For those who want a real publication, I think a book such as Data Munging with Perl would do. I just want to coalesce some experience into practical advice and example.

I've been programming Perl for a long time now. I could classify most of my work as 'data management' or perhaps 'data mining' -- bringing order and meaning to text data. Be it logfile, list, or database dump, it seems like the method of extracting data can be codified. Or at least organized. Well, maybe some principles can be gleaned. Or how about just sympathy?

Casting about for a buzzword, I'd like to call it "Bottom-Up Data Mining". Or maybe "Bottom-Up Data Analysis". Akin to the idea of bottom-up programming, bottom-up data mining is an iterative process by which data, starting out as 'unknown', proceeds along a path of extraction to a final 'known' state, where all meaningful data (for the task at hand) can be extracted with acceptable accuracy. Starting at the bottom, the Perl programmer has some text files of data to mine, and perhaps written requirements. As the script is iteratively written and refined, data from the source files resolves into greater detail.
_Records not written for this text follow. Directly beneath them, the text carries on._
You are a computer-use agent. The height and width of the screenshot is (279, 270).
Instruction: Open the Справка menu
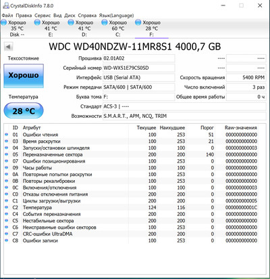click(x=87, y=16)
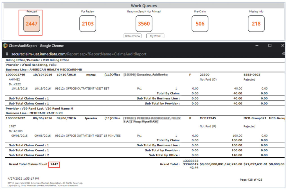
Task: Click the secure lock icon in address bar
Action: pyautogui.click(x=7, y=54)
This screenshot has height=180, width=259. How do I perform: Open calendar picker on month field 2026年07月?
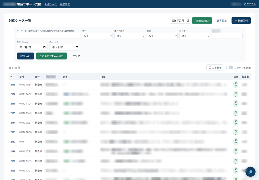coord(188,21)
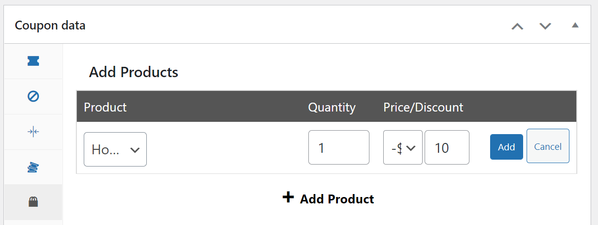
Task: Click the Coupon data panel title
Action: pyautogui.click(x=50, y=26)
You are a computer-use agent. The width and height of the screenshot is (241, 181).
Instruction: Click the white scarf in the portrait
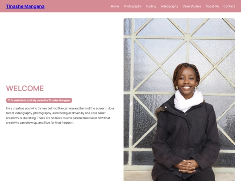coord(188,101)
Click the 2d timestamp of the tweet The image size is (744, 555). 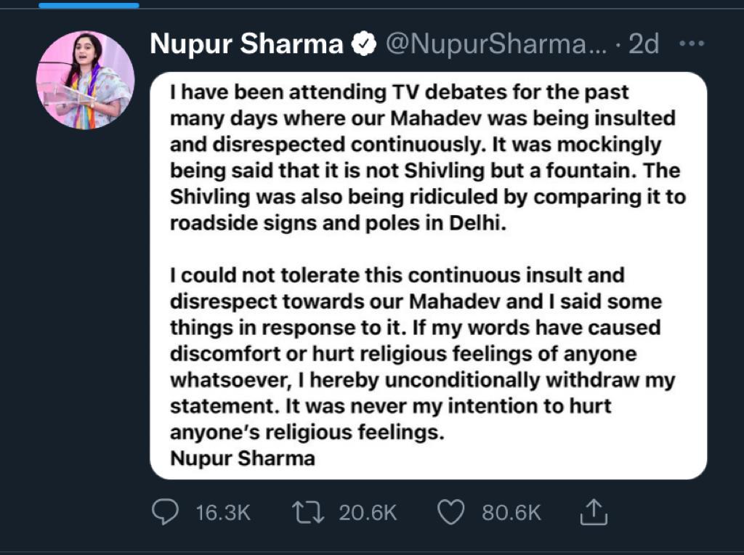[644, 45]
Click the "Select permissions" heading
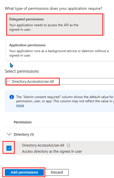Viewport: 114px width, 178px height. [x=22, y=71]
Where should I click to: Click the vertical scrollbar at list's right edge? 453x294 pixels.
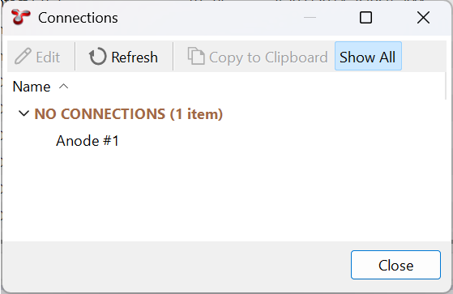click(446, 87)
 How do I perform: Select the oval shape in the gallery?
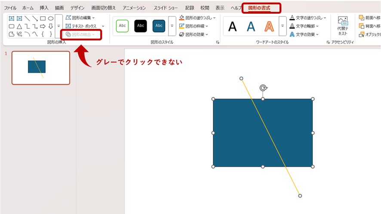pos(51,18)
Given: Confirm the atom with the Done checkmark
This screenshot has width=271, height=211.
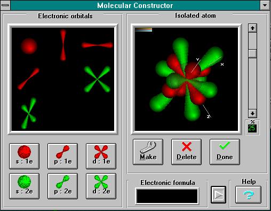Looking at the screenshot, I should (225, 152).
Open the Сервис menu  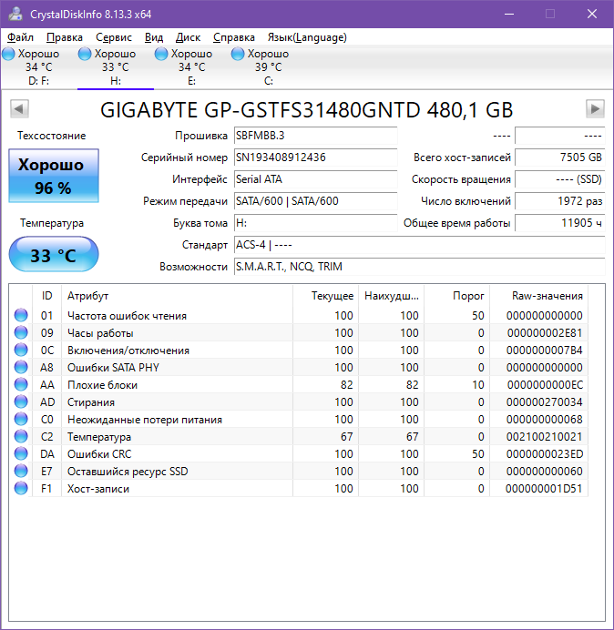114,37
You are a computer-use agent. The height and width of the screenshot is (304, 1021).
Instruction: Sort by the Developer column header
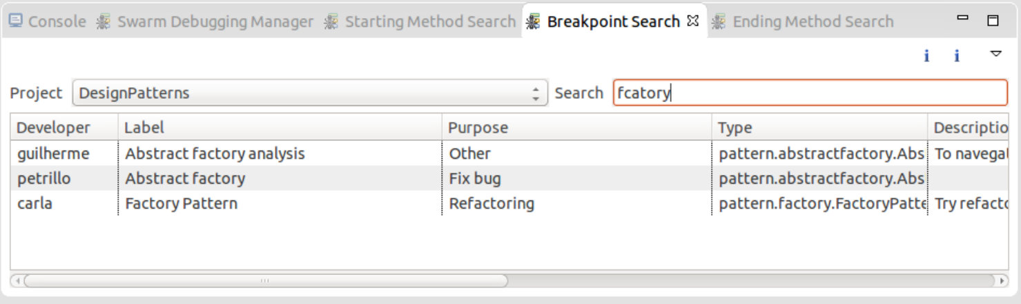tap(64, 128)
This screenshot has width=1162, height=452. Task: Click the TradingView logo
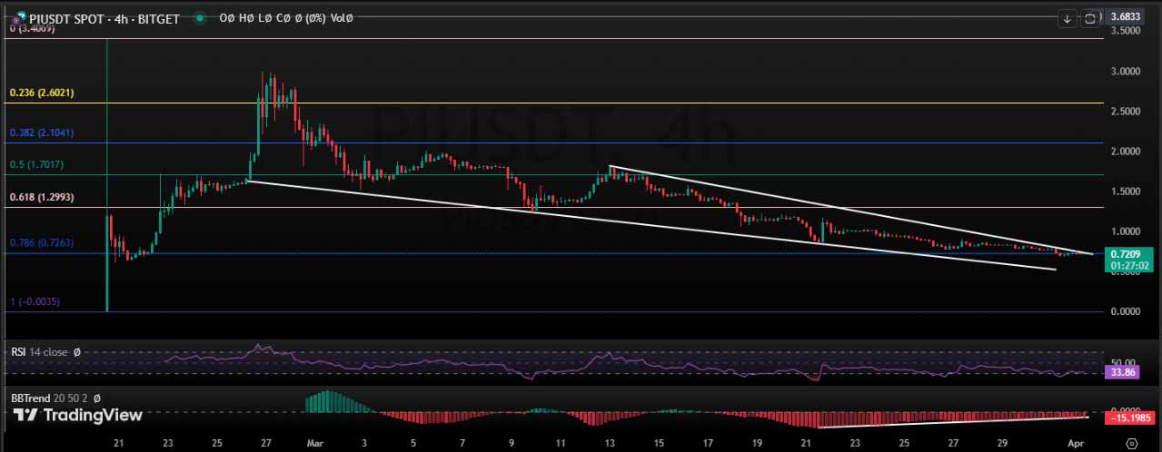(x=77, y=416)
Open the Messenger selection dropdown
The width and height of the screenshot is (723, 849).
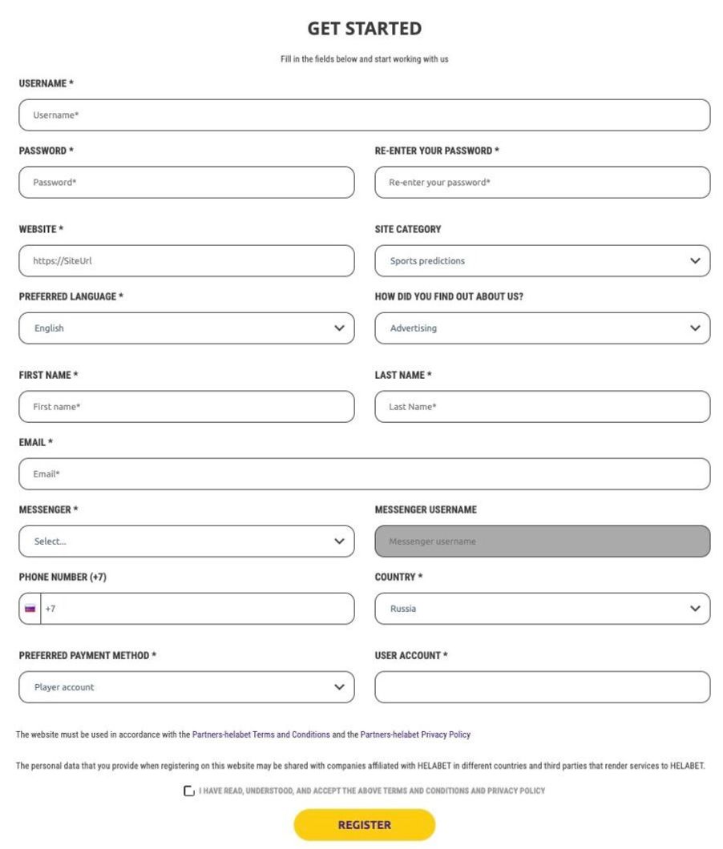coord(186,541)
There's nothing earth-shattering there. But the sheer volume of experience from Perlmonks can contribute a gazillion suggestions and hints. Writing a paper is my way of organizing my thoughts. It can also be a contribution to the world at large about how any programmer can learn how to mine data with Perl in one afternoon.

Subjects I've been thinking about covering in the paper includes "do's and don'ts" of text processing, including what I call "The Burrito Principle" (stolen from the Pareto Principle) which basically says to aim for the most useful data first ("80% of the meat is in 20% of the burrito"). I'll mention some good ways of parsing text, including paying careful attention to the record separator, and modules in CPAN that may have already invented your wheel for you. I'm also thinking about a section that mentions programming languages that are likely to be helpful for data mining, and languages that are likely to be more trouble than they're worth for data mining (Java).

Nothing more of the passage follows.